Start of Block

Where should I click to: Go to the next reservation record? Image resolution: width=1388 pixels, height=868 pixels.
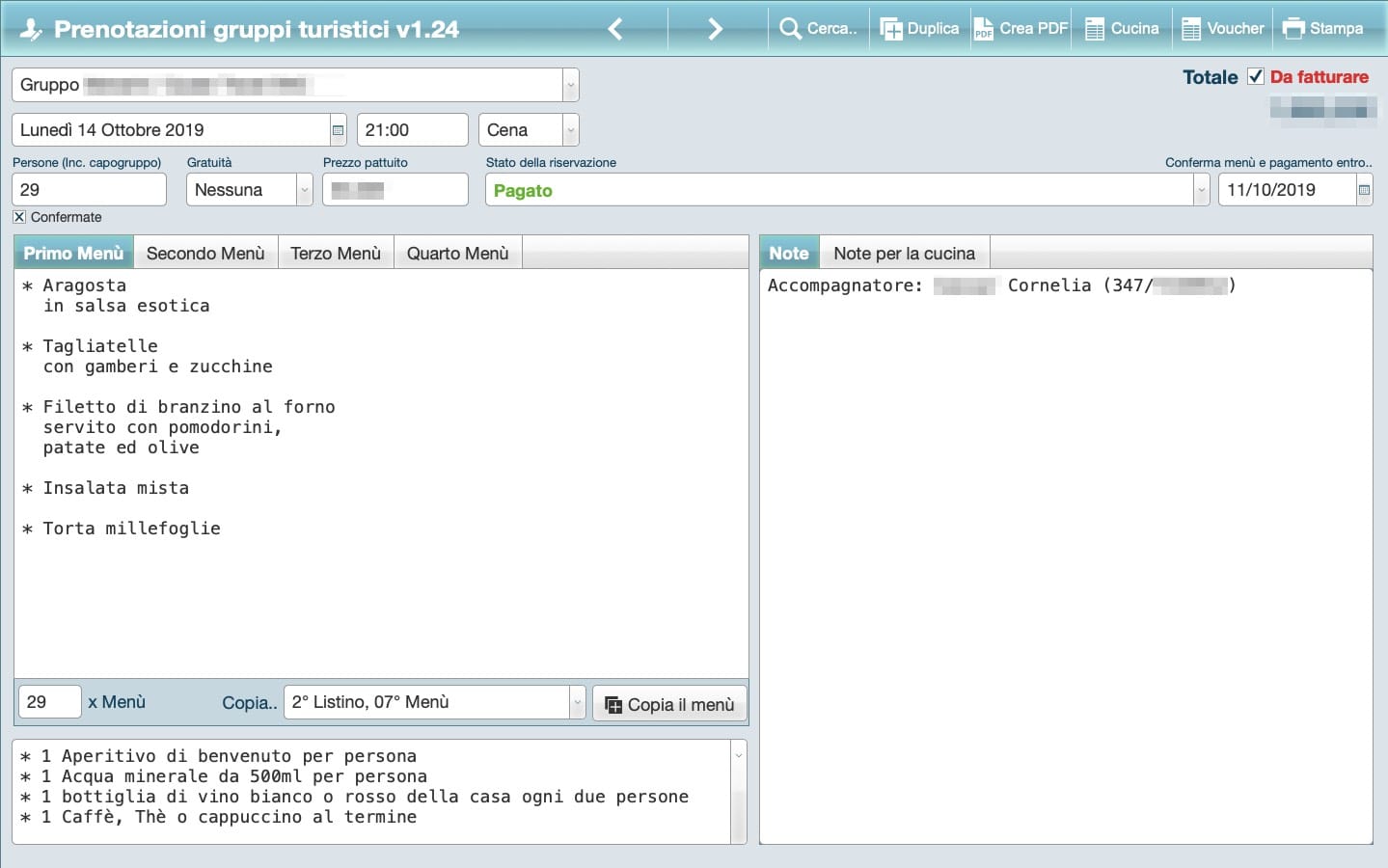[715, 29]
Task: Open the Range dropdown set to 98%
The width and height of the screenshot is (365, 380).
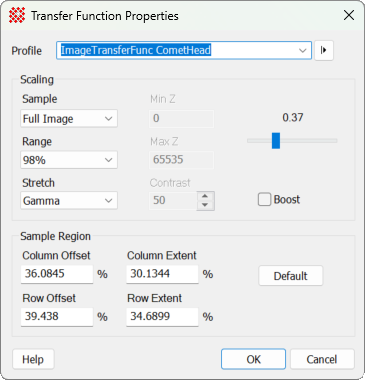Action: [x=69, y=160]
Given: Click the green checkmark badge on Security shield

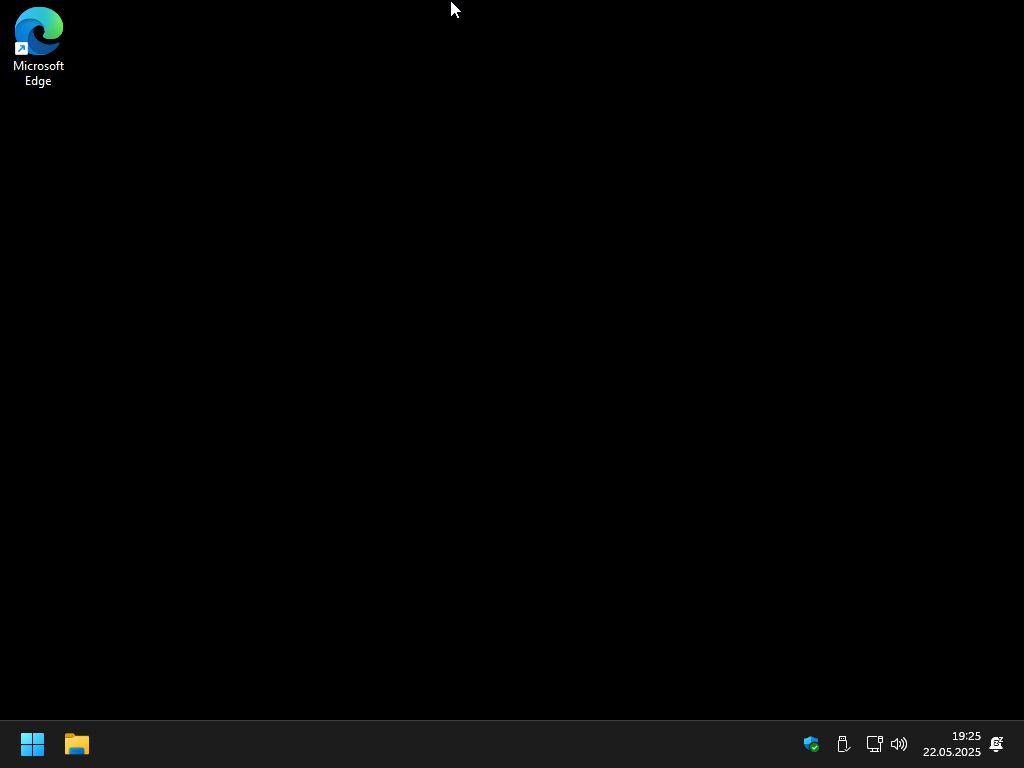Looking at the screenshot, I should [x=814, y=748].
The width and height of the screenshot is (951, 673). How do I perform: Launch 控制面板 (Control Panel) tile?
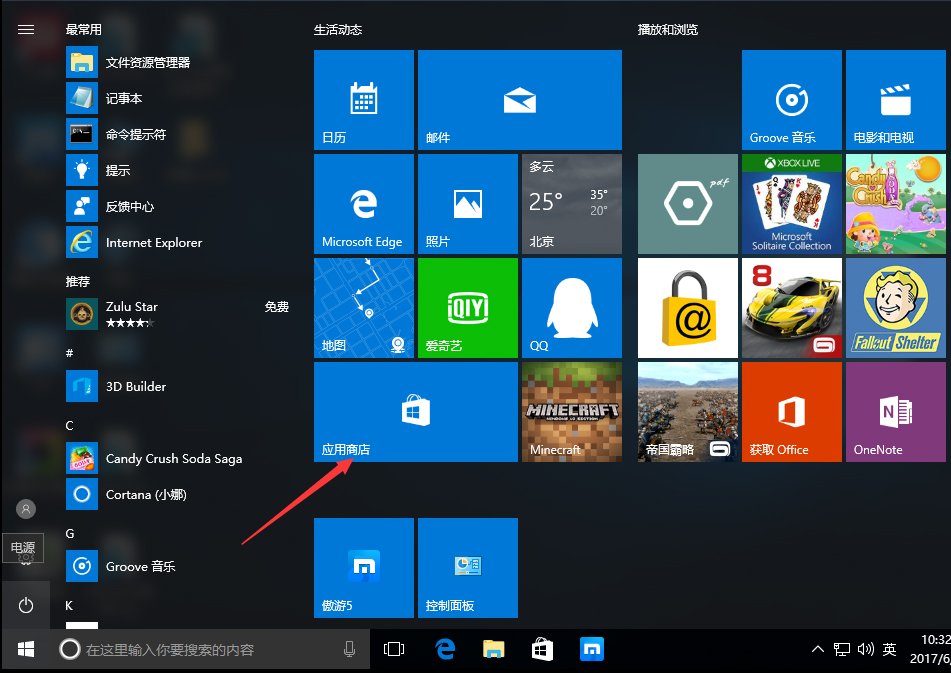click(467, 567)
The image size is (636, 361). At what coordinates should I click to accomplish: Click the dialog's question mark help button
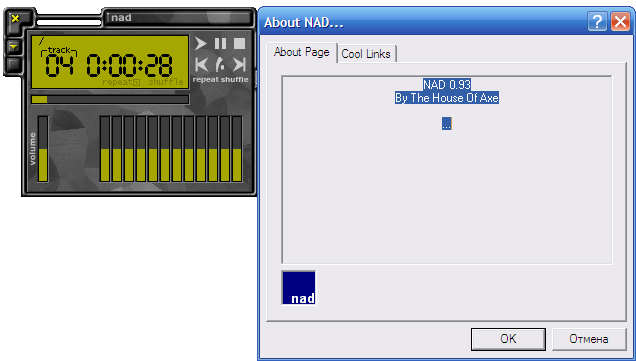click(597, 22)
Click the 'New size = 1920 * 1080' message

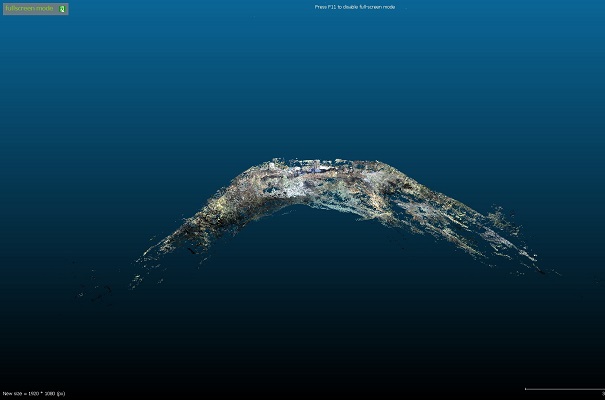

End of Block

* _TRY IT_:
All lines from the one containing "Given: Click the" through the final line of the entries above are to be copied exactly; the pictures are not.

* _EXPECTED OUTPUT_:
Given: Click the green checkmark badge on Security shield

Looking at the screenshot, I should [x=814, y=748].
The width and height of the screenshot is (951, 673). How do I perform: Launch 控制面板 (Control Panel) tile?
click(467, 567)
The image size is (636, 361). At what coordinates should I click to accomplish: Click the dialog's question mark help button
click(597, 22)
Click the 'New size = 1920 * 1080' message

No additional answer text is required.